Belgian naturalist (1778–1856)

Pierre Auguste Joseph Drapiez (28 August 1778, Lille – 28 December 1856, Brussels) was a Belgian naturalist.

He founded with the French botanist Jean Baptiste Bory de Saint-Vincent (1778–1846) and the Belgian chemist Jean-Baptiste Van Mons (1765–1842) the Annales générales de Sciences physiques consacrées aux Sciences naturelles published in six volumes between 1819 and 1822. His Dictionnaire portatif de chimie, de minéralogie et de géologie, en rapport avec l'état présent de ces sciences, composé par une société de chimistes, de minéralogistes et de géologues was published in 1824 and Résumé d'ornithologie ou d'histoire naturelle des oiseaux in 1829.

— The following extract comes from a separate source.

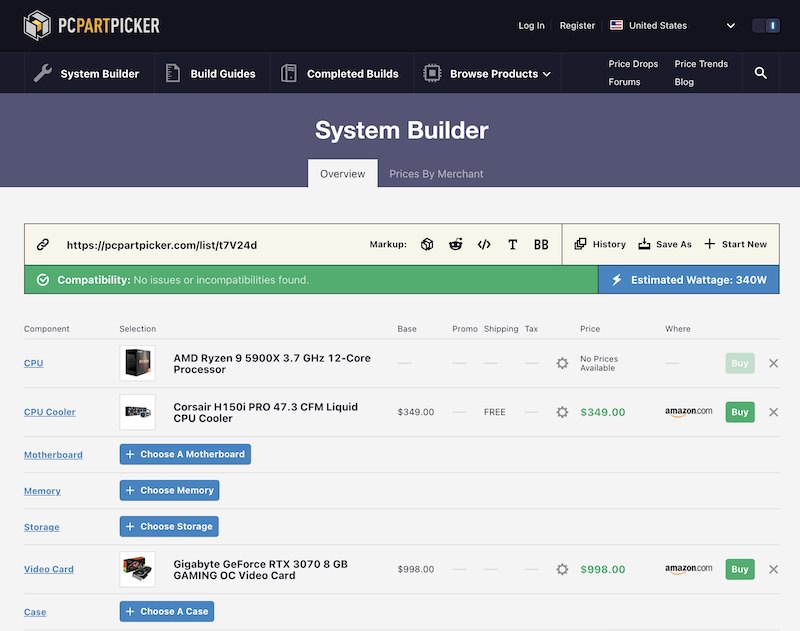
Task: Select the BB code markup icon
Action: (x=541, y=244)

He published in 1833 with Pierre Corneille van Geel (1796–1838), Encyclographie du règne végétal. He was also the author of Guide pratique de minéralogie usuelle and Dictionnaire classique des sciences naturelles.

He left his library of 4,000 volumes to the town of Mons.

Drapiez is commemorated in the scientific name of a species of snake, Boiga drapiezii.

He was a founding member of the first Société des douze.